Raggiungere gli obiettivi nel 2030 richiede un’azione urgente di attuazione dell’Agenda fin dal giorno dopo la sua adozione. Alcune richieste prioritarie che ai leader mondiali: ridefinire le regole della governance fiscale globale verso una maggiore equità e trasparenza mettendo fine agli abusi fiscali perpetrati da super ricchi e imprese transnazionali che sottraggono enormi risorse alla società; investire in servizi essenziali come sanità, istruzione, servizi pubblici. Allocare risorse in questi ambiti è strategico per la riduzione della povertà ed è fondamentale per la vita delle fasce povere delle popolazioni di tutti i paesi; assicurare che il lavoro degli uomini e delle donne più poveri sia compensato con giusti salari e svolto in condizioni sicure e dignitose, costituendo l’opportunità principale di uscita con le proprie forze dalla povertà estrema.
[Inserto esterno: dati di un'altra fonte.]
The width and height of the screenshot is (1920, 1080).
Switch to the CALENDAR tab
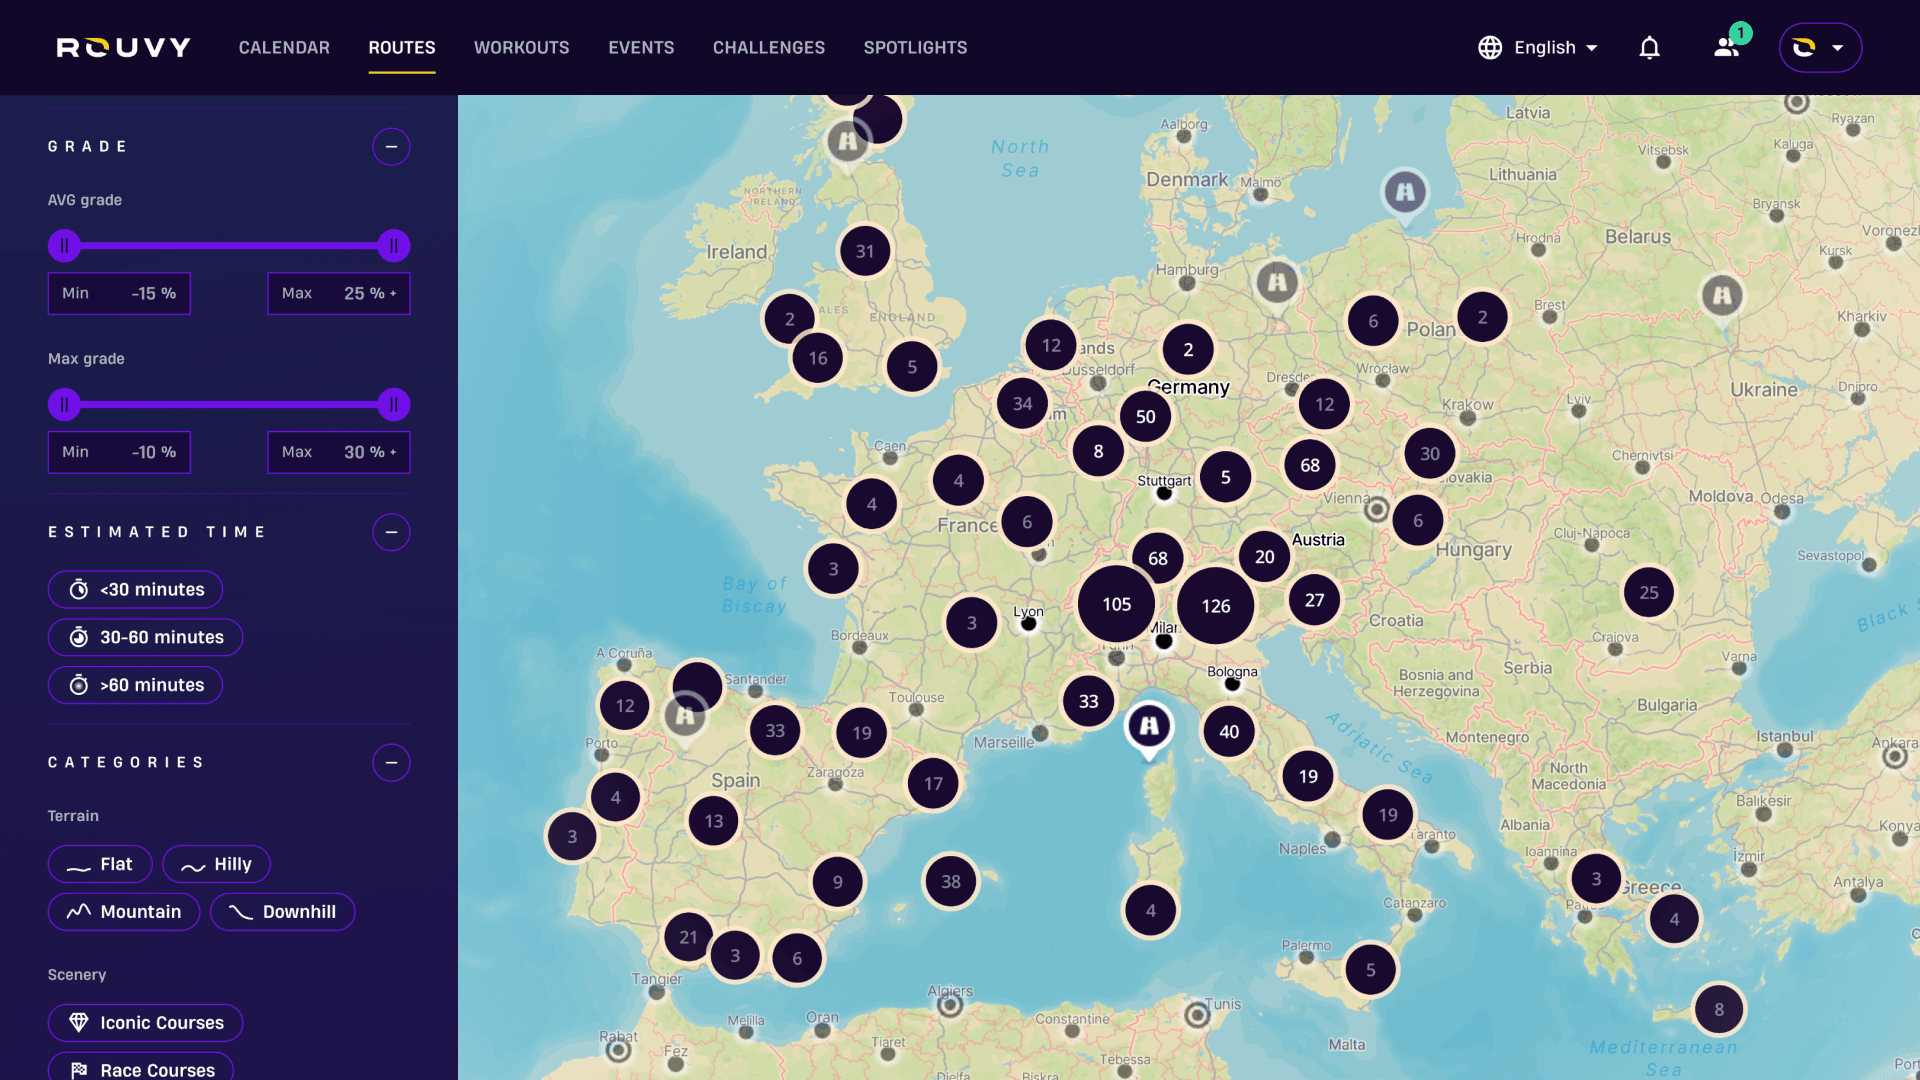click(284, 47)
Al nostro Governo e al Presidente Renzi che sarà a New York, chiediamo in particolare di confermare gli impegni di un aumento delle risorse per la cooperazione e di assicurarne l’efficacia di allocazione in ambiti strategici per la riduzione della povertà come quelli della salute, dell’istruzione e degli investimenti in agricoltura. Inoltre, coerentemente allo spirito dell’Agenda chiediamo di definire un Piano Nazionale per l’Italia che si prefigga la piena realizzazione degli obiettivi di sviluppo sostenibile, a partire dall’introduzione una misura nazionale contro la povertà (solo l’Italia e la Grecia in Europa ne sono privi). Dati recentissimi della Caritas ci dicono che la povertà assoluta si è fermata, ma che negli anni della crisi 2007-2013 i poveri assoluti sono raddoppiati passando dal 3,1% al 7% coinvolgendo più di 4 milioni di persone. Questi numeri, paragonabili agli effetti di un dopo guerra, e i livelli di disuguaglianza pur presenti in Italia, costituiscono un peso insostenibile per ogni prospettiva di ripresa e di sviluppo del nostro Paese.